[Stored items from a collection]
****

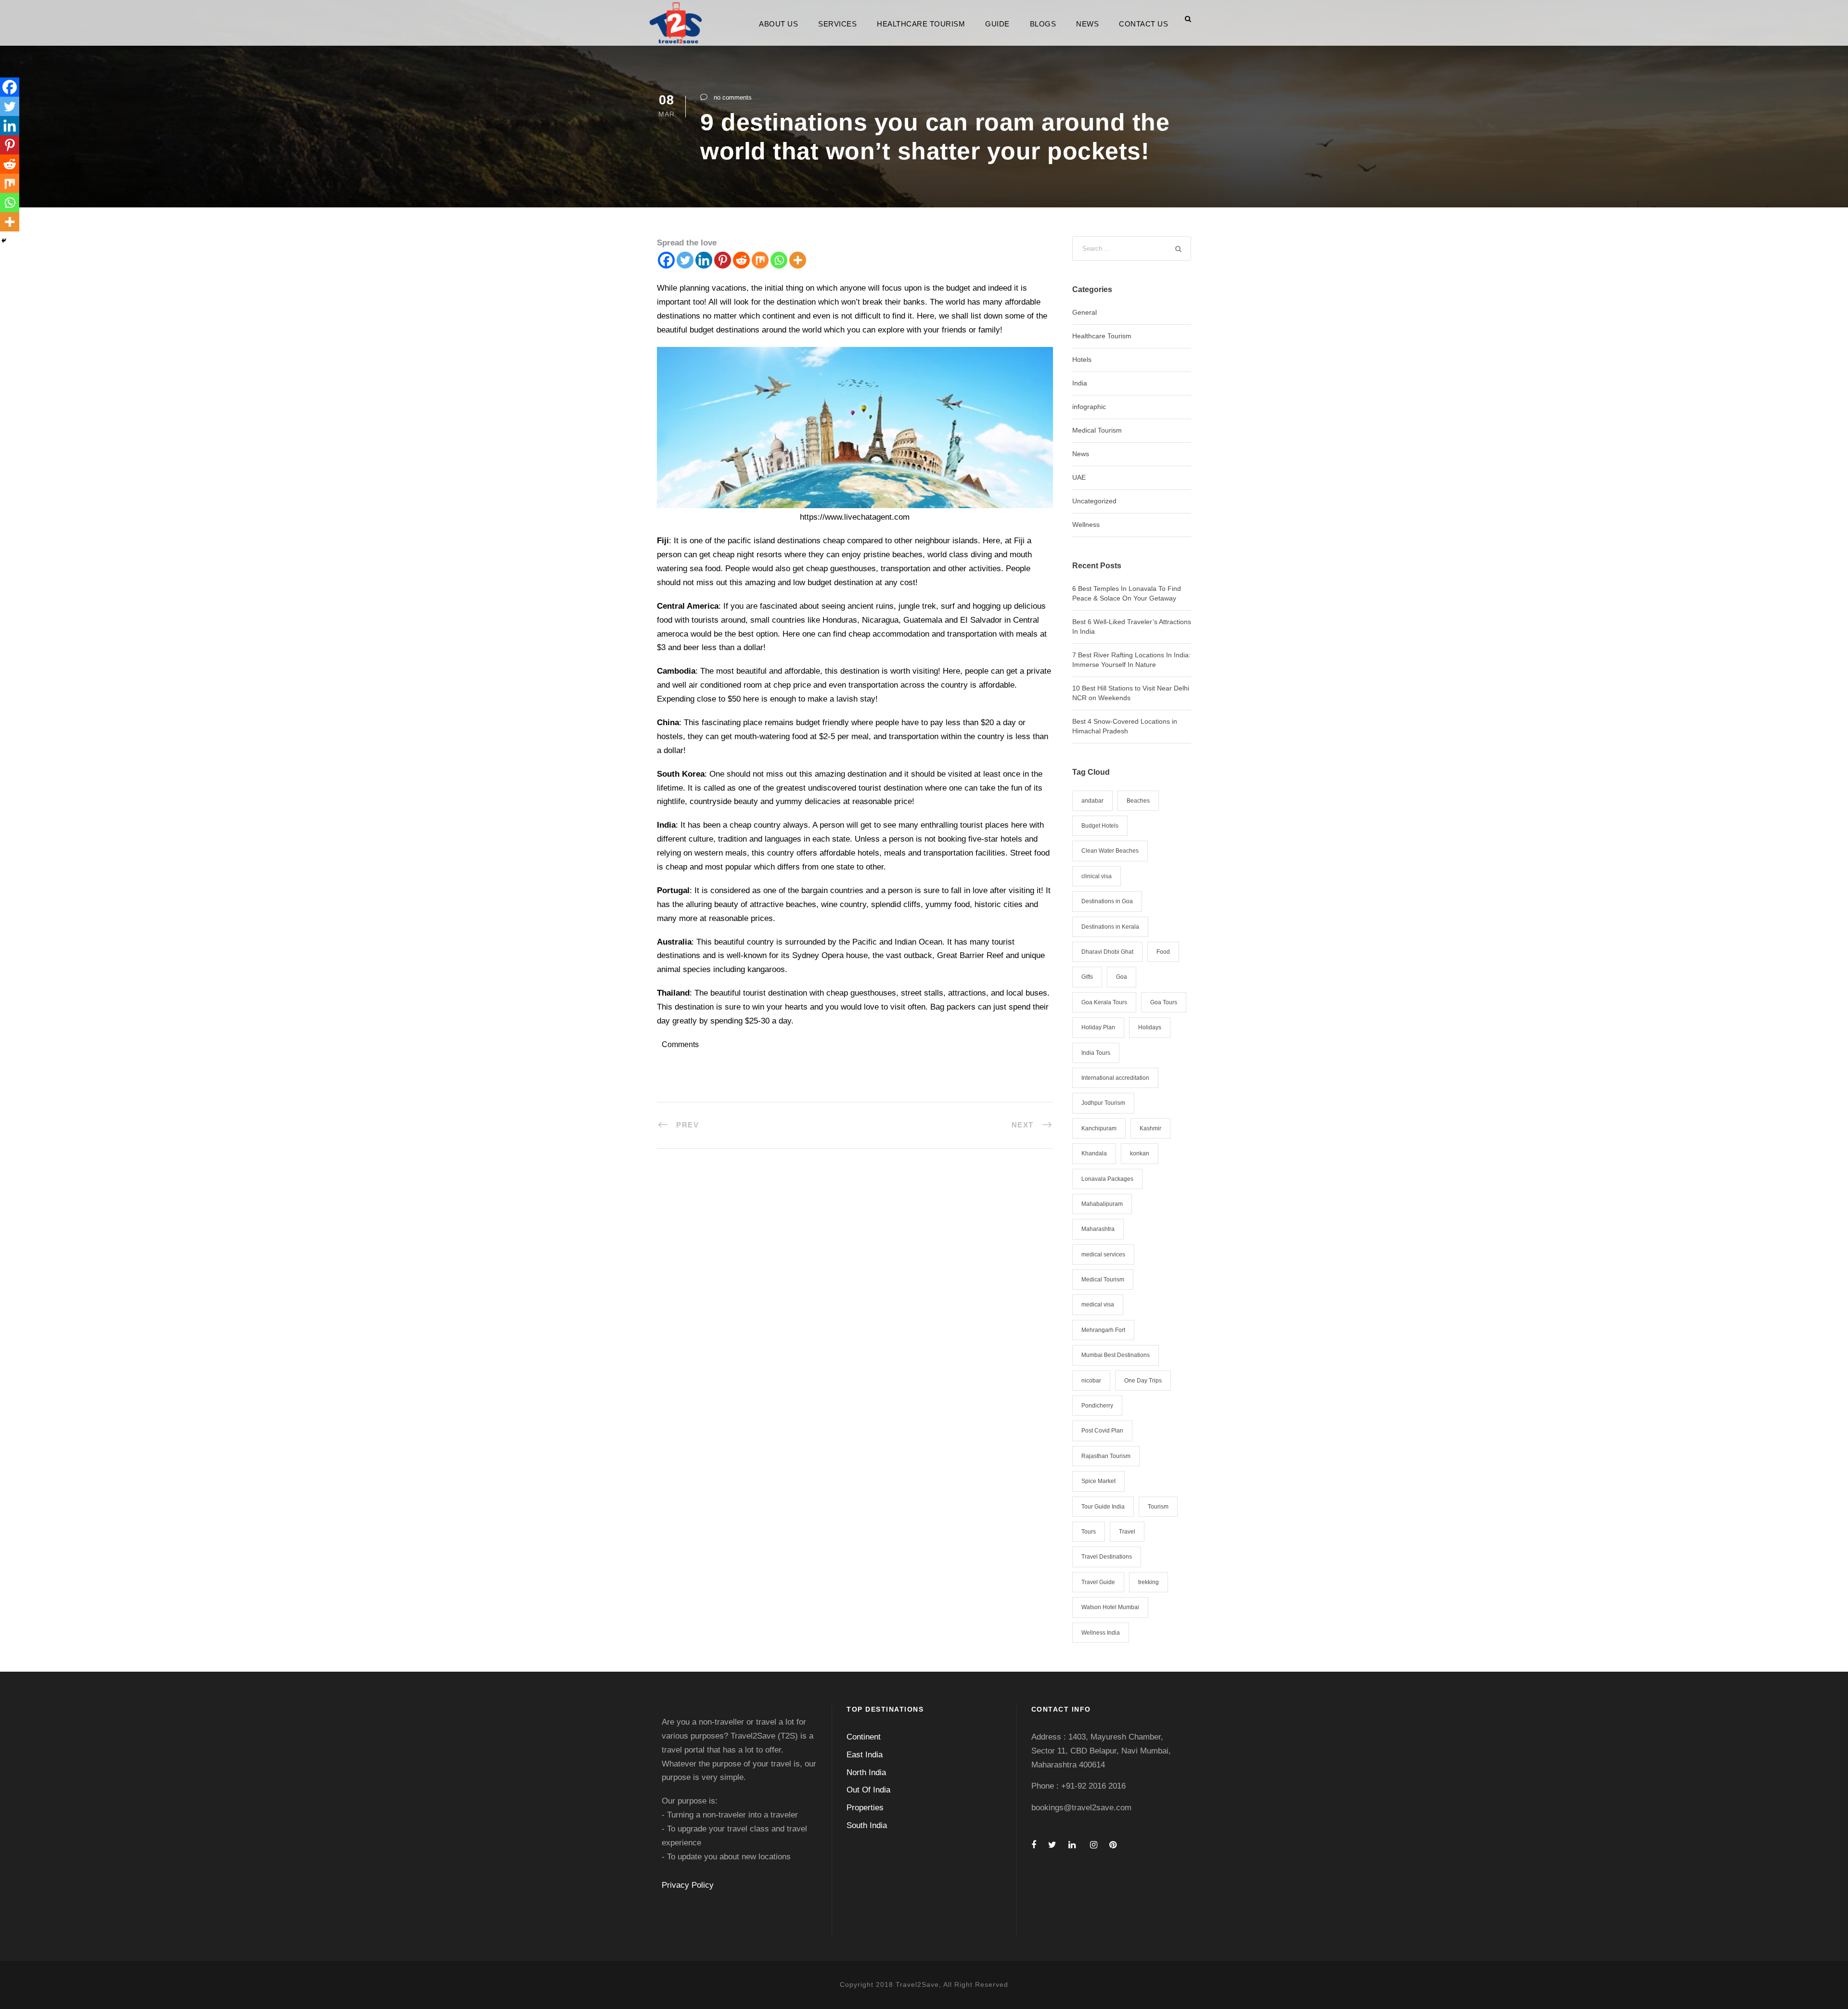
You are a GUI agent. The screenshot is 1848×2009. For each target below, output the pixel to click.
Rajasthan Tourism (1105, 1456)
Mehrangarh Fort (1103, 1330)
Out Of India (868, 1789)
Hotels (1081, 359)
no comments (733, 97)
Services (837, 24)
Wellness (1086, 524)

****

## YOUR GOAL:
Give each record above back word for word, but carry over none of the pictures.

## SOLUTION TO THE EXERCISE:
You are a GUI agent. The screenshot is 1848×2009. For each target below, output the pixel to click.
Rajasthan Tourism (1105, 1456)
Mehrangarh Fort (1103, 1330)
Out Of India (868, 1789)
Hotels (1081, 359)
no comments (733, 97)
Services (837, 24)
Wellness (1086, 524)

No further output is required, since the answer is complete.